After a May 2014 San Francisco Appeal article criticized a San Francisco coffee shop for tracking its customers via smartphone, Philz Coffee decided to opt out of the spying business.

The shop used Euclid Analytics, a technology that “captures and records [smartphone] Wi-Fi signals for analysis.” This “analysis” tells business owners how often a customer visits and how often he returns. Euclid also sends email reports to the business with detailed data about customers’ activity.

Jacob Jaber, owner of the local coffee chain in Silicon Valley, told Forbes Magazine he didn’t consider Philz to be “spying,” but when the San Francisco Appeal condemned the shop for its use of Euclid, he felt he had no choice but to opt out.

“Data can be a great tool. You just need to let your customers know why you’re collecting it, what you’re going to do with it, and how to opt out,” Jaber said. “I don’t regret using Euclid at all. We’re always trying to improve the customer experience, it just turned out this wasn’t helping with that. We’re in Silicon Valley. We get pitched on new technologies every day.” (RELATED: House Passes Bill To Cut NSA Funding, Close ‘Backdoor’ Surveillance)

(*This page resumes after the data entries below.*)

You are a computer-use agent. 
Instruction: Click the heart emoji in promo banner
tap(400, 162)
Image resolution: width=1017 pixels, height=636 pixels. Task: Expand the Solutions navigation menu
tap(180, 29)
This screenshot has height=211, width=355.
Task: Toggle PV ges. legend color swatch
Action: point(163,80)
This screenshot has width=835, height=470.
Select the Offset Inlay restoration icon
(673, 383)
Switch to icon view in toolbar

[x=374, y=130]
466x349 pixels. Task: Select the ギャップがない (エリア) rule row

In a statement, Euclid CEO Will Smith insisted that the data aggregation is anonymous and only used to benefit customers and businesses: “We’re shoppers too, so we wanted to create a powerful product that helps retailers optimize the shopping experience, while at the same time could be proud of as consumers. We’ve built our technology from the ground up with privacy in the fore-front, and none of the information we collect can ever be traced back to an individual.”

However, even politicians are criticizing Euclid. In a letter to Smith, Democratic Minnesota Sen. Al Franken said, “I think that Americans have a fundamental right to not be tracked without their consent — especially in the real, ‘offline’ world where they are less likely to expect it.”

Other businesses — like Nordstrom — experimented with Euclid, then dropped the technology after facing similar backlash. To protect help protect its customers’ privacy, Apple is changing the way iPhones search for Wi-Fi networks. Instead of using a single address to detect Wi-Fi signals, iPhones updated to iOS 8 will use a series of random MAC addresses to find networks. This way, iPhones will become much harder to track.

But many business are still using Euclid, including Home Depot. Smartphone users can look for a “Euclid Analytics” sticker in store windows to know whether or not they will be tracked, but unfortunately Euclid also tracks passers-by outside the store. It will take a lot more than public outrage to stop businesses from tracking customer activity.

According to the New York Times, after a presentation Smith “was mobbed with bankers willing to lend him money and entrepreneurs wanting to work with his monitoring business.”